Stored items from a collection:
· · ·
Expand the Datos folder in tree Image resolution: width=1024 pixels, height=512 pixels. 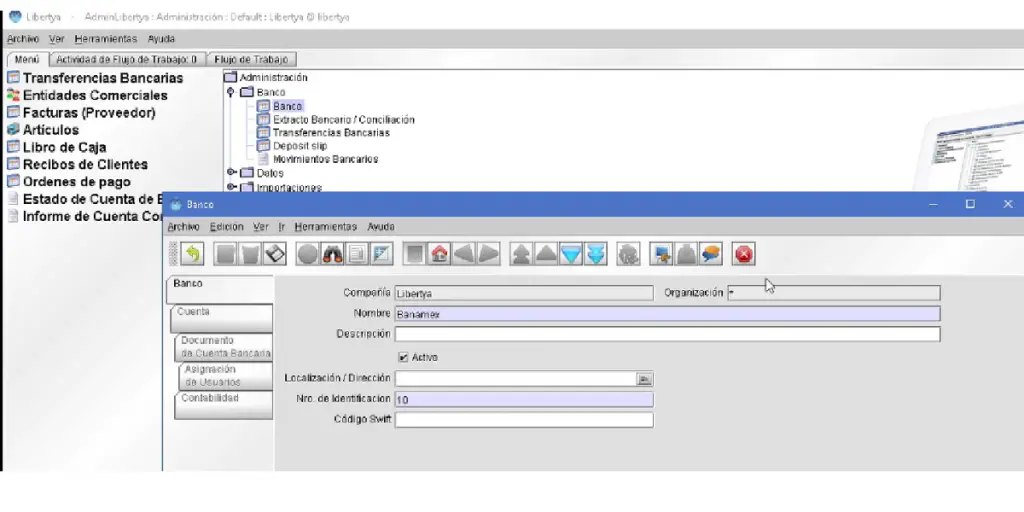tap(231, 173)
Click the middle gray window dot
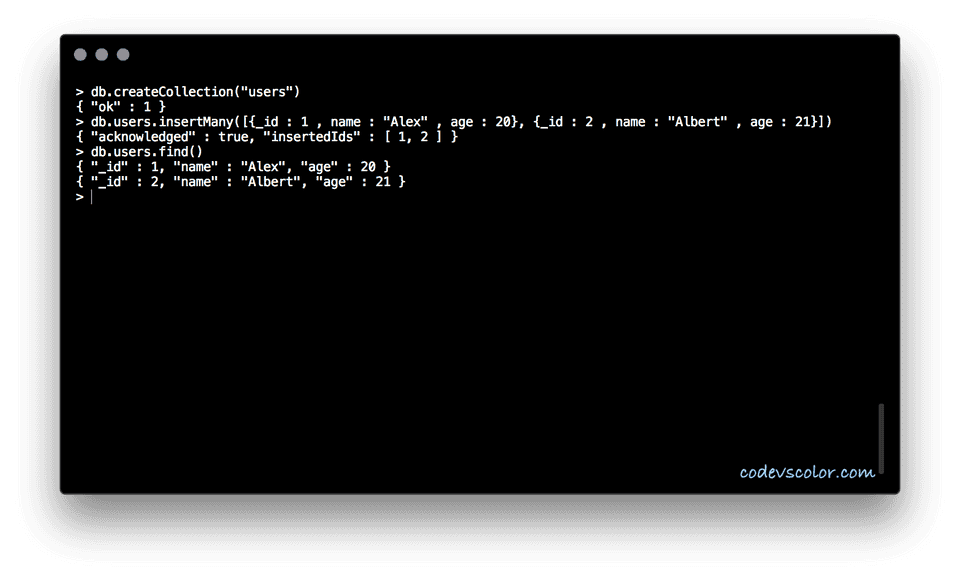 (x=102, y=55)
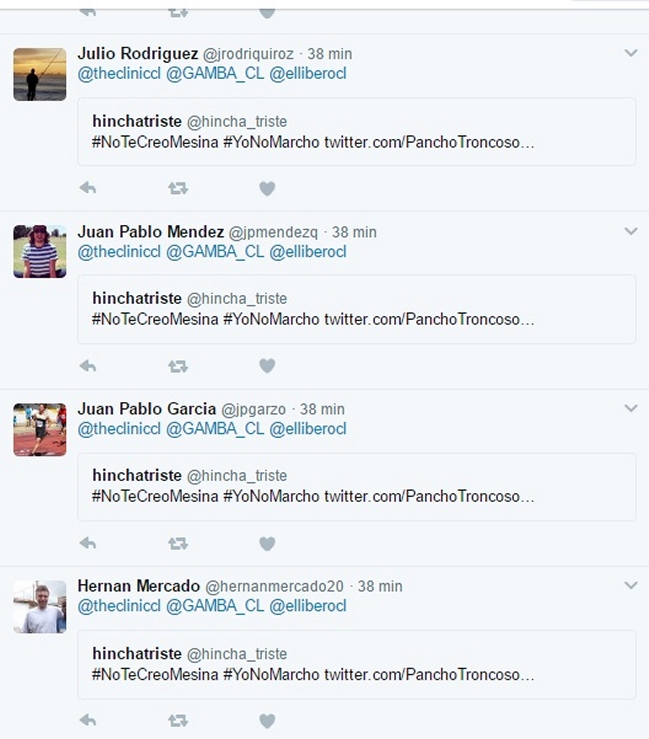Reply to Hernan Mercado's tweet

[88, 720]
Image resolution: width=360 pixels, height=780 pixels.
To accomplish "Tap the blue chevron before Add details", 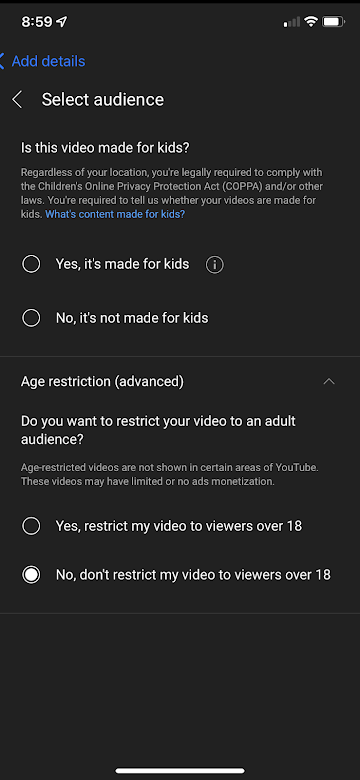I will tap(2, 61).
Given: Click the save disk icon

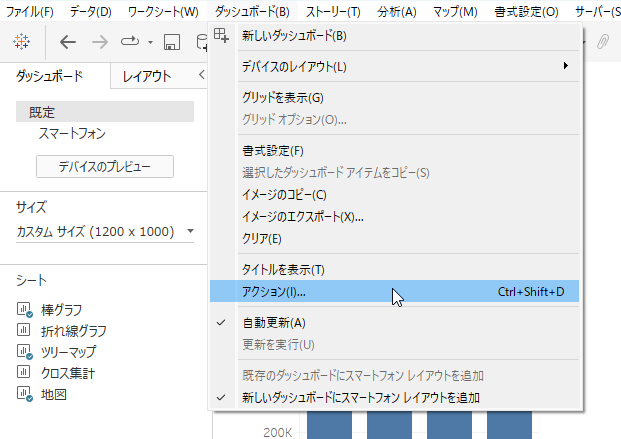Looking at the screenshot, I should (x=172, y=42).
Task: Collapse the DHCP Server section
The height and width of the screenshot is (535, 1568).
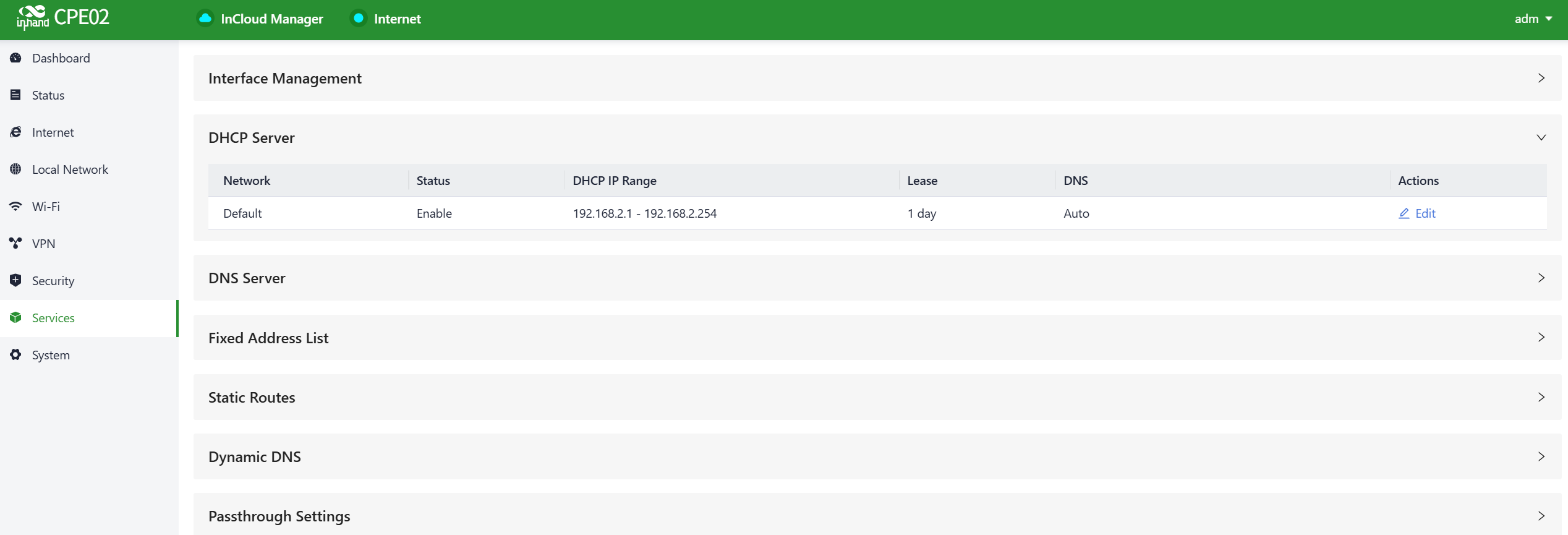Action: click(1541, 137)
· · ·
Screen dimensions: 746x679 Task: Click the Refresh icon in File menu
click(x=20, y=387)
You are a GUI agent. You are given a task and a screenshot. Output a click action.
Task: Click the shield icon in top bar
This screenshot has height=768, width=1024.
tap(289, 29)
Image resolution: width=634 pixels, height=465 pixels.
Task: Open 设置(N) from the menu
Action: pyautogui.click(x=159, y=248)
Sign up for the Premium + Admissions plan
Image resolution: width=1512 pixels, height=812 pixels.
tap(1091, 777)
· · ·
**What you will do**
Set down exactly the lines of the data above, beginning with the line that has "Screen dimensions: 746x679" and ending with the line that has "Task: Click the shield icon in top bar", and no others.

**Exercise solution**
Screen dimensions: 746x679 Task: Click the Refresh icon in File menu
click(x=20, y=387)
You are a GUI agent. You are given a task and a screenshot. Output a click action.
Task: Click the shield icon in top bar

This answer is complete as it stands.